Print, exactly as written, the line containing "Expand the privacy audience dropdown arrow" and every line after it, ending with the final line of the data below.

---- DATA IN THIS EXERCISE

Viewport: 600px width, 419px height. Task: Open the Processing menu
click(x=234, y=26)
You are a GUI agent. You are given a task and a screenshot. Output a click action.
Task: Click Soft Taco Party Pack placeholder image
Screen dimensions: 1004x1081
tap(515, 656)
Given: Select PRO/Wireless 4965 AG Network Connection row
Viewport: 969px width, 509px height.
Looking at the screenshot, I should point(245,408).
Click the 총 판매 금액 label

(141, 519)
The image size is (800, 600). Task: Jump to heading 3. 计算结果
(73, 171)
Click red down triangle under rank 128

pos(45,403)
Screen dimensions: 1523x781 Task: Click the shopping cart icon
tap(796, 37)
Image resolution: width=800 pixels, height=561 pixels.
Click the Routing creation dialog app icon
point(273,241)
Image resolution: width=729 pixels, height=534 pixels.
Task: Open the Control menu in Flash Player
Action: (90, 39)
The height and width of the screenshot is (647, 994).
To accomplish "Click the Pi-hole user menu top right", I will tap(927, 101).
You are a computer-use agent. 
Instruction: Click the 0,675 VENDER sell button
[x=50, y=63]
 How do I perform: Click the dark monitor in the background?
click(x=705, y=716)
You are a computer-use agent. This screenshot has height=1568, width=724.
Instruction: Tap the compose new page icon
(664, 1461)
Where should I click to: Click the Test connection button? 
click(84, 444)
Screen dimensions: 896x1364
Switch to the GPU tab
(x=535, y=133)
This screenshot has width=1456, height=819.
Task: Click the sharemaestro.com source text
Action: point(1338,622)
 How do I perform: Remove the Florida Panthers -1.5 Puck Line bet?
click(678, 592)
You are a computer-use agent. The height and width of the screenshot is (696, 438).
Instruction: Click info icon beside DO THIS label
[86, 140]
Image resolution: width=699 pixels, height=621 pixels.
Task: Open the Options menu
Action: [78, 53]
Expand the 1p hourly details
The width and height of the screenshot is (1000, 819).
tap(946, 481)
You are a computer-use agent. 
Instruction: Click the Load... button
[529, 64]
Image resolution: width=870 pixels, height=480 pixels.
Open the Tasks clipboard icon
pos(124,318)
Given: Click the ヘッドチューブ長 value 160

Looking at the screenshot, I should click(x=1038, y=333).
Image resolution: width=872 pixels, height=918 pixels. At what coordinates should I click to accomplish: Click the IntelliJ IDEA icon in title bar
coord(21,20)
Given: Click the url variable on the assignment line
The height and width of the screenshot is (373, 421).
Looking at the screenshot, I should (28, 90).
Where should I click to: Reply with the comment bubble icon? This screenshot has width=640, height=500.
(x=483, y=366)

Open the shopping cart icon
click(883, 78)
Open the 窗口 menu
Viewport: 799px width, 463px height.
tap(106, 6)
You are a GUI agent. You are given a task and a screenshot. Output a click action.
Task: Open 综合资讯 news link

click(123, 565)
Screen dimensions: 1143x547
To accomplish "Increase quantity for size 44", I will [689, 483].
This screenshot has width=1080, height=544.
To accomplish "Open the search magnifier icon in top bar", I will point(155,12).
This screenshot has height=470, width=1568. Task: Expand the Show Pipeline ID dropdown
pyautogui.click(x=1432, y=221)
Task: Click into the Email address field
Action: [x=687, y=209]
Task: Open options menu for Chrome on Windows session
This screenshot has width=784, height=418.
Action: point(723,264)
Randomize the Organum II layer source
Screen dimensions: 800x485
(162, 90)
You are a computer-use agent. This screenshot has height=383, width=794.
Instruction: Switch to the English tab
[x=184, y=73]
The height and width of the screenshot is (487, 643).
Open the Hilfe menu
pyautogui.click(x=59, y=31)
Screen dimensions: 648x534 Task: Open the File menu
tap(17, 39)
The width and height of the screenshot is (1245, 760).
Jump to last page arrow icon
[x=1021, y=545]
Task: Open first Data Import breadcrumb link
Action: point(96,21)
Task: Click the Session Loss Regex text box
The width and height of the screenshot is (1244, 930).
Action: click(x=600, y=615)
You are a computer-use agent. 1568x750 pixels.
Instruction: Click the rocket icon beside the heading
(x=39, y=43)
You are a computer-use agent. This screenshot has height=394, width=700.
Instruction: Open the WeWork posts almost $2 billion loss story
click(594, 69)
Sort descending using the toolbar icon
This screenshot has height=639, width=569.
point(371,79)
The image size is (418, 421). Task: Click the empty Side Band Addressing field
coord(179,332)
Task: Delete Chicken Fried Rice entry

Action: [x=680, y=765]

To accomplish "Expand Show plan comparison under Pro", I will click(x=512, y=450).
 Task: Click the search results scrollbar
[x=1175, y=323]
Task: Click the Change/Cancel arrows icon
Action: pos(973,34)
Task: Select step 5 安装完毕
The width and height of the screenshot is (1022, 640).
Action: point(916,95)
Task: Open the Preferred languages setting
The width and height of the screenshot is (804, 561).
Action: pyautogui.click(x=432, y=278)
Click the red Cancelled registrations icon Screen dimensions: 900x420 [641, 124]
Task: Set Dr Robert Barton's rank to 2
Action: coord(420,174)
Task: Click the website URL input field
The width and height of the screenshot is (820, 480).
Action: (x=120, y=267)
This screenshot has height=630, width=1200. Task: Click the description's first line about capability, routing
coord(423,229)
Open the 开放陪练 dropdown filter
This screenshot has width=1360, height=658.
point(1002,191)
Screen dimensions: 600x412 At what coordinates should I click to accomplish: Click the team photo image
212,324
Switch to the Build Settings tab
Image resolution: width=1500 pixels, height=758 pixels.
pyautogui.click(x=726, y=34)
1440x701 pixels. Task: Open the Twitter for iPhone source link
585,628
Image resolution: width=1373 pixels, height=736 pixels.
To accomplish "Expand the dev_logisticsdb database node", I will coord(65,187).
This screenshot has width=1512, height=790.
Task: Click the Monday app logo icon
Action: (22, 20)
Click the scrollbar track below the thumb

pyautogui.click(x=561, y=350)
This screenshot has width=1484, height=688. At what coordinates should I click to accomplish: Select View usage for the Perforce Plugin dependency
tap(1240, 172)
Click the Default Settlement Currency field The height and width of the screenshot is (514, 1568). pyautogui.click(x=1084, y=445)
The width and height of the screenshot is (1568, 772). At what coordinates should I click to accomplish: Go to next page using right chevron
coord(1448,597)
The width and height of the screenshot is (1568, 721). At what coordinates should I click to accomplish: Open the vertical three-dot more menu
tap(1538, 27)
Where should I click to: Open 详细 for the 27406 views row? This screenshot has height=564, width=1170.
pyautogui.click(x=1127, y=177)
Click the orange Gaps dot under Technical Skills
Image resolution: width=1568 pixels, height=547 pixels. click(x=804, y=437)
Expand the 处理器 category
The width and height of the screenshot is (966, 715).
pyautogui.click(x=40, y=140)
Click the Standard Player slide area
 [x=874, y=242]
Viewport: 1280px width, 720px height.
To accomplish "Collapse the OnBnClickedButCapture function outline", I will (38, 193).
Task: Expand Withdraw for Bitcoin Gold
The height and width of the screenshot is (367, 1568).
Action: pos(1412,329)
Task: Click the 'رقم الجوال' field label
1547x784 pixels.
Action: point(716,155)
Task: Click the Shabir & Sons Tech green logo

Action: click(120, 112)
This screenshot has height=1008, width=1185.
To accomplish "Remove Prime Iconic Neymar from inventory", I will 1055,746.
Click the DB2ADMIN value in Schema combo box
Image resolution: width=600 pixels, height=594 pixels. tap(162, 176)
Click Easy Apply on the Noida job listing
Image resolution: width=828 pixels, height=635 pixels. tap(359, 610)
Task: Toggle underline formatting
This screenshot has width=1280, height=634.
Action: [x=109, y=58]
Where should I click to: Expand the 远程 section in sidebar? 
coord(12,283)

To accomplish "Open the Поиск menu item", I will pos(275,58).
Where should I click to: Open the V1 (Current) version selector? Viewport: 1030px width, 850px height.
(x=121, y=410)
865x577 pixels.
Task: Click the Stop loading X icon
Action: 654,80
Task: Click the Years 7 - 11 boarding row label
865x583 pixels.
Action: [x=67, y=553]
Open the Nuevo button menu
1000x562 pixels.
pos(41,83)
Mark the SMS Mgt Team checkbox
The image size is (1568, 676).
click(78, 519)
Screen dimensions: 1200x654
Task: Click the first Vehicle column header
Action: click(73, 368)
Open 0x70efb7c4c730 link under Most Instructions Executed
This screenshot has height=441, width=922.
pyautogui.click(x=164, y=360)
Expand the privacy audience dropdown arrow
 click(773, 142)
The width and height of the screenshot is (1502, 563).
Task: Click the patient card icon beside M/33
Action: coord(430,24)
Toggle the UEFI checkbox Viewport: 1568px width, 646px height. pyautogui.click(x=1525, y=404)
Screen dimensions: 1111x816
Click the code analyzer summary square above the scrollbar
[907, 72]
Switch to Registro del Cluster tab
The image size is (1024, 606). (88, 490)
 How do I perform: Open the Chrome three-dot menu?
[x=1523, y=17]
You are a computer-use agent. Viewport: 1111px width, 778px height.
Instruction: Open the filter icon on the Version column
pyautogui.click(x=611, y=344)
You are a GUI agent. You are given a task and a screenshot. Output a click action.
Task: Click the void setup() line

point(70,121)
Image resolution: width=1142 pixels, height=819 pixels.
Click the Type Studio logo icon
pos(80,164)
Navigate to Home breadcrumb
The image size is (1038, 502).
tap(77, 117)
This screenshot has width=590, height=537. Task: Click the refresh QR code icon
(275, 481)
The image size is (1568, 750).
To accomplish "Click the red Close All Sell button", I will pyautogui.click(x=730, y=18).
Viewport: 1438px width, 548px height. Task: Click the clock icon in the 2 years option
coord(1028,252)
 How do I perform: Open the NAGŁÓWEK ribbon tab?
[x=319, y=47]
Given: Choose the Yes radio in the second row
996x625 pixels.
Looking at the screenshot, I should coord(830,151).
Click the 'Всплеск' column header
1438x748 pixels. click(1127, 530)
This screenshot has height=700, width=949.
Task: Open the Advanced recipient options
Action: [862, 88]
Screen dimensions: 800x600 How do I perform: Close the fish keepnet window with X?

--------

TASK RESULT
Expand the privacy audience dropdown arrow
 click(773, 142)
The width and height of the screenshot is (1502, 563).
Task: Click the patient card icon beside M/33
Action: coord(430,24)
Toggle the UEFI checkbox Viewport: 1568px width, 646px height. pyautogui.click(x=1525, y=404)
Screen dimensions: 1111x816
Click the code analyzer summary square above the scrollbar
[907, 72]
Switch to Registro del Cluster tab
The image size is (1024, 606). (88, 490)
 How do I perform: Open the Chrome three-dot menu?
[x=1523, y=17]
You are a computer-use agent. Viewport: 1111px width, 778px height.
Instruction: Open the filter icon on the Version column
pyautogui.click(x=611, y=344)
You are a GUI agent. You are given a task and a screenshot. Output a click action.
Task: Click the void setup() line

point(70,121)
Image resolution: width=1142 pixels, height=819 pixels.
Click the Type Studio logo icon
pos(80,164)
Navigate to Home breadcrumb
The image size is (1038, 502).
tap(77, 117)
This screenshot has width=590, height=537. Task: Click the refresh QR code icon
(275, 481)
The image size is (1568, 750).
To accomplish "Click the red Close All Sell button", I will pyautogui.click(x=730, y=18).
Viewport: 1438px width, 548px height. Task: Click the clock icon in the 2 years option
coord(1028,252)
 How do I perform: Open the NAGŁÓWEK ribbon tab?
[x=319, y=47]
Given: Choose the Yes radio in the second row
996x625 pixels.
Looking at the screenshot, I should coord(830,151).
Click the 'Всплеск' column header
1438x748 pixels. click(1127, 530)
This screenshot has height=700, width=949.
Task: Open the Advanced recipient options
Action: [862, 88]
Screen dimensions: 800x600 How do I perform: Close the fish keepnet window with X?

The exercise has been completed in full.